If there’s any “best” place to test socialism, it’s the United States, for one simple reason: socialism will not fail on its own. 

Conservatives often joke about walling off California as progressives maintain a firm grip on the state, and now New York is drawing similar attention after Zohran Mamdani’s mayoral victory. That shift has only intensified as three Democratic Socialists of America (DSA)-backed candidates ousted establishment Democrats in recent primaries, including several long-serving members of Congress. 

But abandoning these places misses the point. The broader U.S. economy is still anchored by free markets and continually cushions the consequences of socialist policies, blunting the very outcomes that might otherwise force the reckoning those on the right so badly want to see.

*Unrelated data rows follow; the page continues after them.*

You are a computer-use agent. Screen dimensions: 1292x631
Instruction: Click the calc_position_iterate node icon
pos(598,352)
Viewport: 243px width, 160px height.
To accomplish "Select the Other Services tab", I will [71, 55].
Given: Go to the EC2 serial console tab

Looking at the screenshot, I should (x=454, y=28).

Let's take several examples. 

California imposes some of the highest taxes in the nation and relentlessly pushes to tax the wealthy simply for being successful. Companies are leaving, but Silicon Valley continues to prop up the state’s economic output, masking deeper policy failures. Critics can hammer Governor Newsom and the state’s political class all they want, but one reality remains: California now has the fourth-largest economy in the world. That success has come despite progressive policy, not because of it, but it still hands progressives a powerful talking point as they try to sell their agenda to voters.

New York is following a similar path. However far Zohran Mamdani pushes his policies, Wall Street remains anchored in the city, and the Big Apple continues to serve as the financial capital of the world. While some may question how long that dominance will last, it remains an undeniable reality for now. Critics can sound the alarm over Mamdani’s socialist agenda, but that doesn’t change the underlying dynamic: New York’s immense financial sector provides a deep tax base that cushions the impact of his policies. And like in California, that economic strength exists in spite of the policy direction, not because of it, yet it still arms progressives with a powerful narrative, creating the appearance of success while establishing a new beachhead for a broader ideological takeover within the Democratic Party.

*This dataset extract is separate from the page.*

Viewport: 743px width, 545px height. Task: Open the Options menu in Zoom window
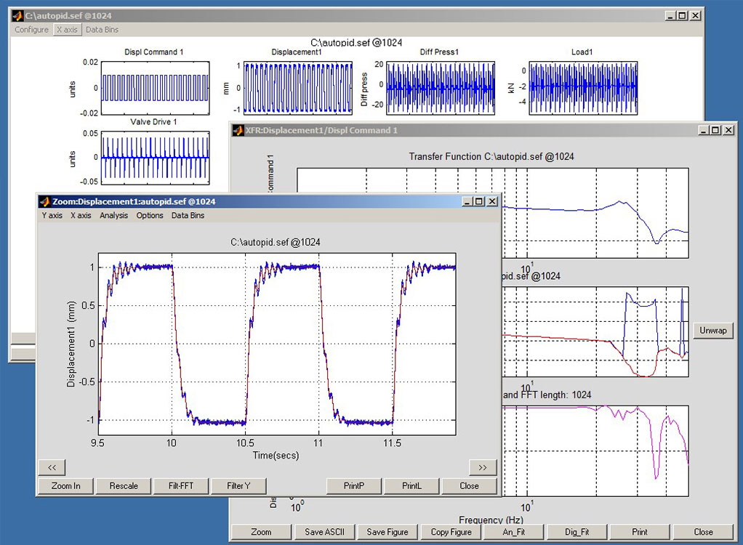(150, 215)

Moving more nationally, take the Affordable Care Act (ACA). Experts warned it would damage economic growth, kill jobs, and reduce full-time employment, but it appears to have had little to no real effect on any of those outcomes. Why? Because the American economy is still driven by the free market.

What does this all mean?

Conservatives are going to have to do the hard thing: break Democrat strongholds, or at the very least launch a full-scale assault on the DSA and progressive economics. Waiting around for socialism to fail on its own is a losing strategy, and it forgets a lesson Republicans once understood well, especially in the Reagan era and before: ideologies like communism spread like wildfire. 

If conservatives keep sitting back and waiting for the collapse to come naturally, it may not happen until after too many Americans have already fallen for the illusion. In other words, by the time it fails, it may already be too late.